— begin —

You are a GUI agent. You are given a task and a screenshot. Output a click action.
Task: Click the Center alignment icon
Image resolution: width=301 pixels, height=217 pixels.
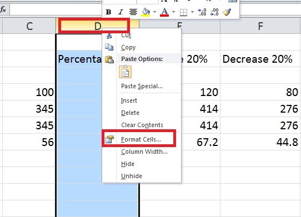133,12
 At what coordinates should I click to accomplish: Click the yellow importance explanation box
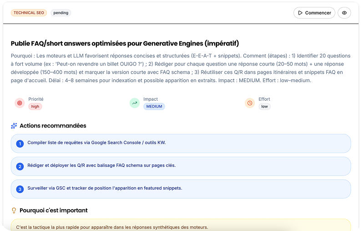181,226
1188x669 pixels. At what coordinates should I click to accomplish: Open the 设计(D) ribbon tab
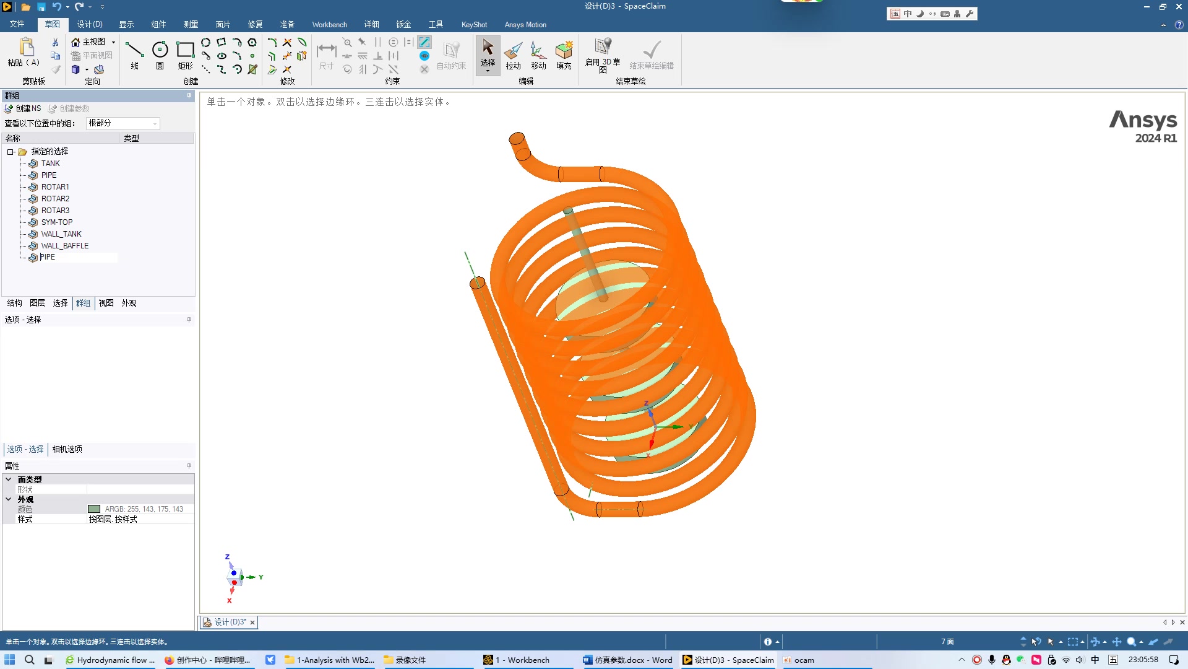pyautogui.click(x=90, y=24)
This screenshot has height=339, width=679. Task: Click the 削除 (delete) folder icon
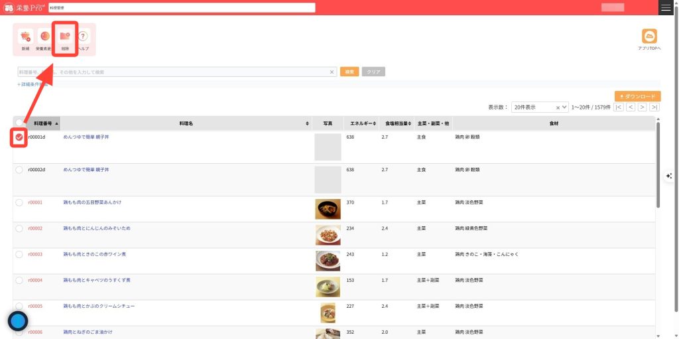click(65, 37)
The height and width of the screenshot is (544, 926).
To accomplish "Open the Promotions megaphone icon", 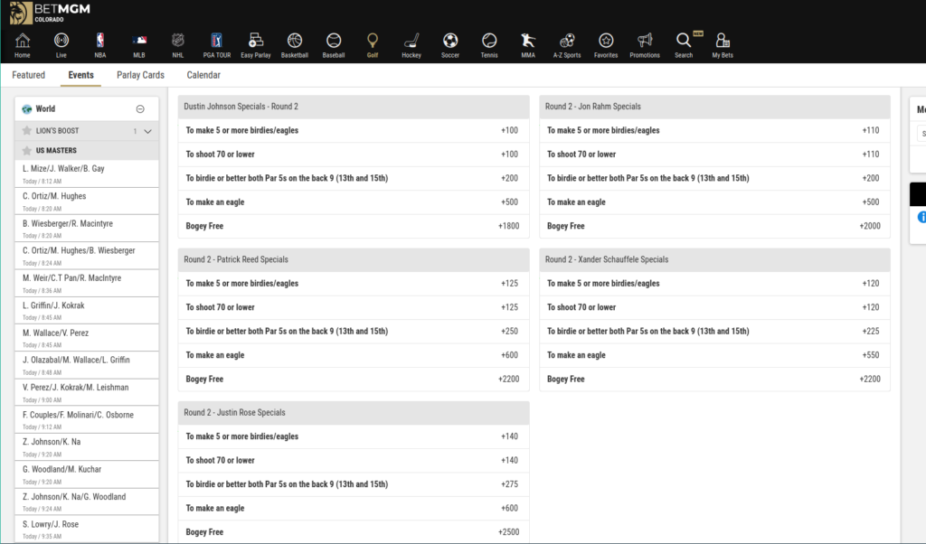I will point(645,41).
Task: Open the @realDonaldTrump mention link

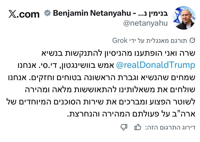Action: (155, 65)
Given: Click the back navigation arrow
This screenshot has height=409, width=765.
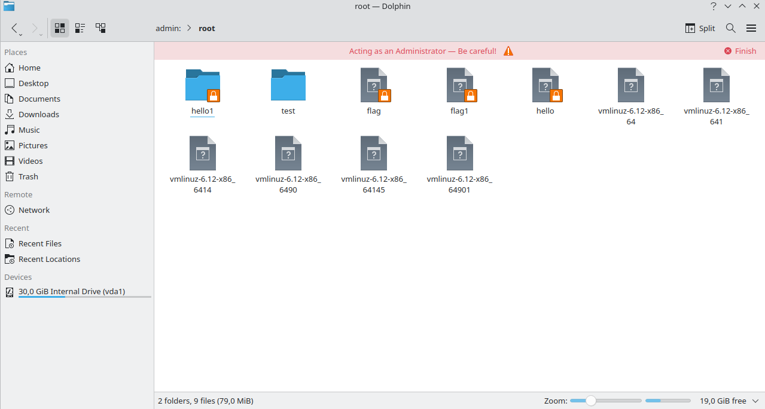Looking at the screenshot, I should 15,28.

— end —

Please transcribe the listing from the line containing "At what coordinates should I click to accomplish: Click" up to and including the line containing "click(65, 37)", leaving the pictures out.

• [Exercise result]
 At what coordinates should I click to accomplish: Click the yellow importance explanation box
181,226
1188x669 pixels. At what coordinates should I click to accomplish: Open the 设计(D) ribbon tab
pyautogui.click(x=90, y=24)
This screenshot has height=339, width=679. Task: Click the 削除 (delete) folder icon
click(65, 37)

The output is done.